Bağımsız durmaktan vazgeçip bir siyasi partiye dahil olma nedenimizden biri de tartışmalar. Her sabah kalkıyorduk, 'Yomra Belediye Başkanı hangi partiye geçecek' diye manşetler görüyorduk. Bu süreç bizi yordu. Bir karar vermek zorunda kaldık. 2-3 yıl bağımsız olarak devam ederiz diye düşünüyorduk ama karar vermemdeki en önemli etken, Ekrem İmamoğlu'dur. İstanbul Büyükşehir Belediye Başkanı olarak bize gösterdiği ilgi, yanında siyaset yapmamız için bir etken ve nedendir. Hayatım boyunca vefalı insan olarak yaşadım. Hiçbir zaman vefasızlık yapmadım. 19 yaşında bir işe başlayıp 39 yaşında aynı işten ayrıldım. 'Bir gün orada, bir gün burada olayım' demedim. İYİ Parti'de siyaset yaptım. Aynı şeyler orası için de geçerli.

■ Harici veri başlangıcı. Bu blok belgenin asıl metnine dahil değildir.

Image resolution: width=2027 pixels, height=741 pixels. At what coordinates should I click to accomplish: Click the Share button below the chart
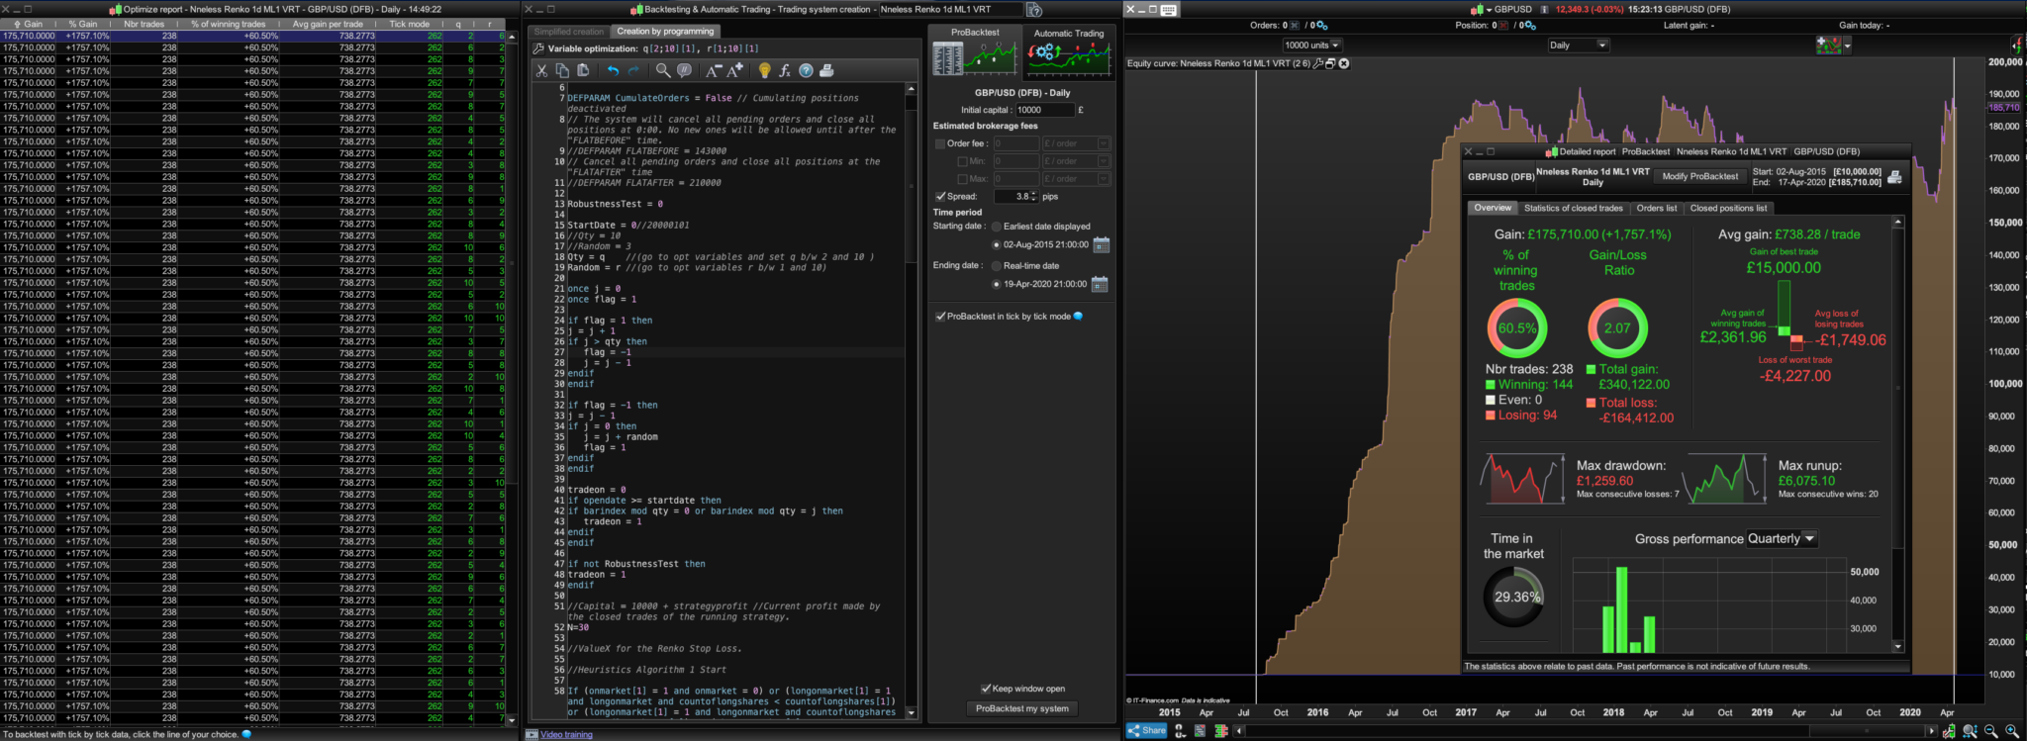point(1147,731)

Sayın Ekrem İmamoğlu, 2019-2024 sürecinde bize maddi ve manevi destek sağladı. Maddi destek derken, araç ve malzeme destekleri oldu. 3 sefer bizi ziyaret etti. Türkiye'de, Ekrem İmamoğlu'nun belediyesini ziyaret etmesini isteyen çok fazla belediye vardır. Bu kadar destek vermişken, manevi olarak da destek vermişken, biz bu vefasızlığı kendisine yapamazdık. 31 Mart'ta Yomra'da CHP aday çıkarmadı ve bize destek oldu. Karşımıza aday çıkarıp iftira atanlar varken, diğer tarafta da aday çıkarmayan ve bizim devam etmemizi isteyen bir parti dururken, kim hangisini tercih ederdi? Ekrem Başkan'ın desteklerini de göz önüne alınca, bunları harmanlayınca kim başka bir tercih yapardı?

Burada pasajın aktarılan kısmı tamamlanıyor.